Utility rate review

Water, sewer and electrical: let’s talk utility rates

Have your say on how much you pay for water, sewer or electrical services.

The City of Penticton needs to make sure it can provide reliable water, sewer and electrical services to the community now and for generations to come. Earlier this year, the City began reviewing its rates for those services, and what might be needed in future. People are invited to find out more about the preliminary findings, and give input on what type of approach the City should take in setting utility rates.

“There are a lot of questions about how the rates of important municipal services like water, sewer and electrical are established. The utility rate review set out to establish new rates based on the cost of ensuring our services are reliable now and in the future,” Mayor Andrew Jakubeit said. “A lot of work has been done to investigate how much it costs to provide those utility services, and what the future costs like capital upgrades might look like. We encourage people to learn more and provide input on the preliminary findings.”

The rate review looked at how much each utility needs to charge to generate enough revenue to operate, maintain and complete capital upgrades. The review looked at existing customer classes and how much residential, commercial and industrial users should pay. Administration fees, a potential institutional rate and a different approach to sanitary sewer charges were also examined.  It also compared Penticton to other municipalities, and what other electrical utilities give their shareholders in the form of a dividend. The City’s electrical dividend is reinvested into the annual capital works program.

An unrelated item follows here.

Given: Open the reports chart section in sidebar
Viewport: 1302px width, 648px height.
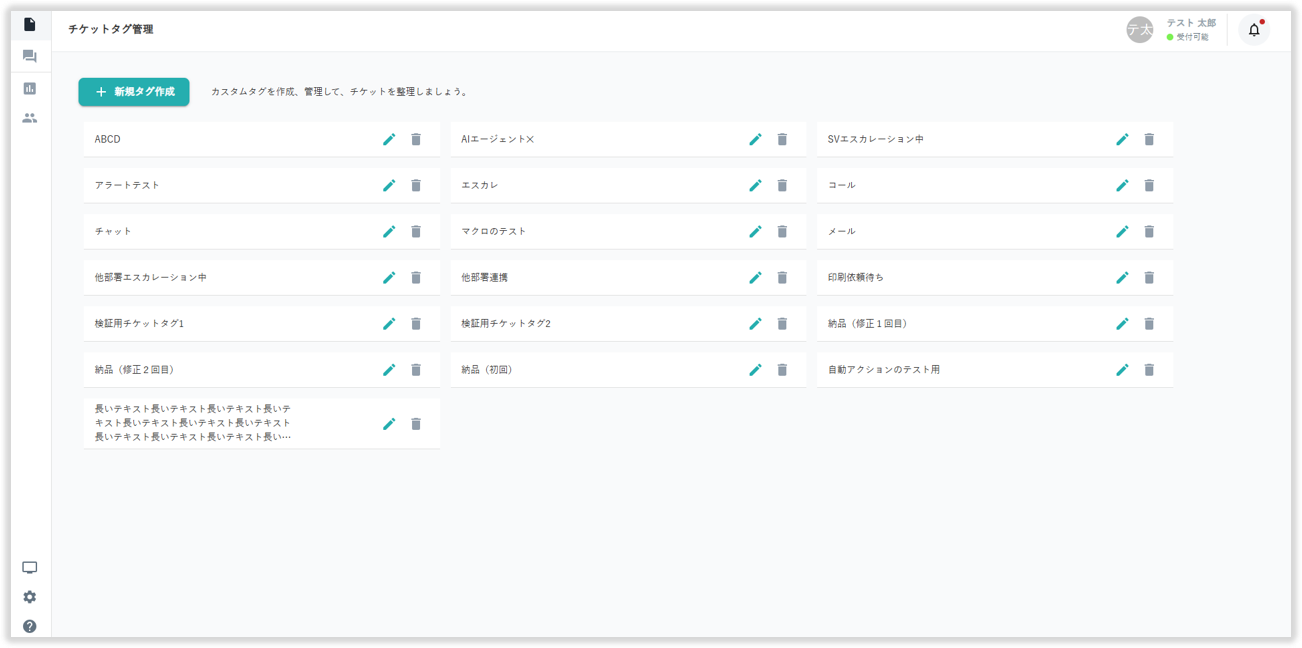Looking at the screenshot, I should (30, 88).
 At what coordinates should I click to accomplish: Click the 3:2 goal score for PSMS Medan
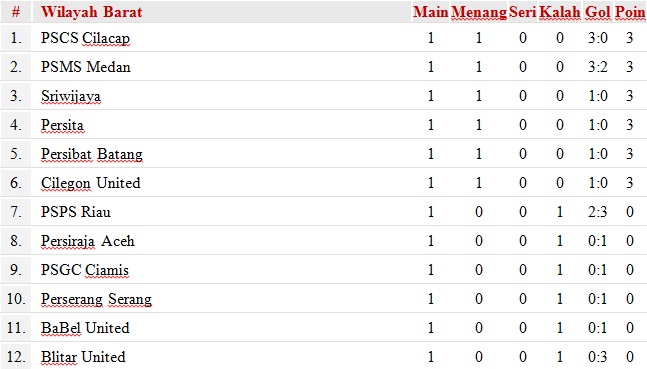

Some of the preliminary findings:

  • The current rates charged for water, sewer and electrical services need to change to sustain the utilities.
  • Some customer classes pay rates for services higher than they should.
  • Some customer classes pay rates for services lower than they should.
  • Administration fees need to be adjusted.
  • The electrical dividend (what’s reinvested into the annual capital works program,) should be reduced.
  • Capital investments could be significant and there are different ways of funding those costs.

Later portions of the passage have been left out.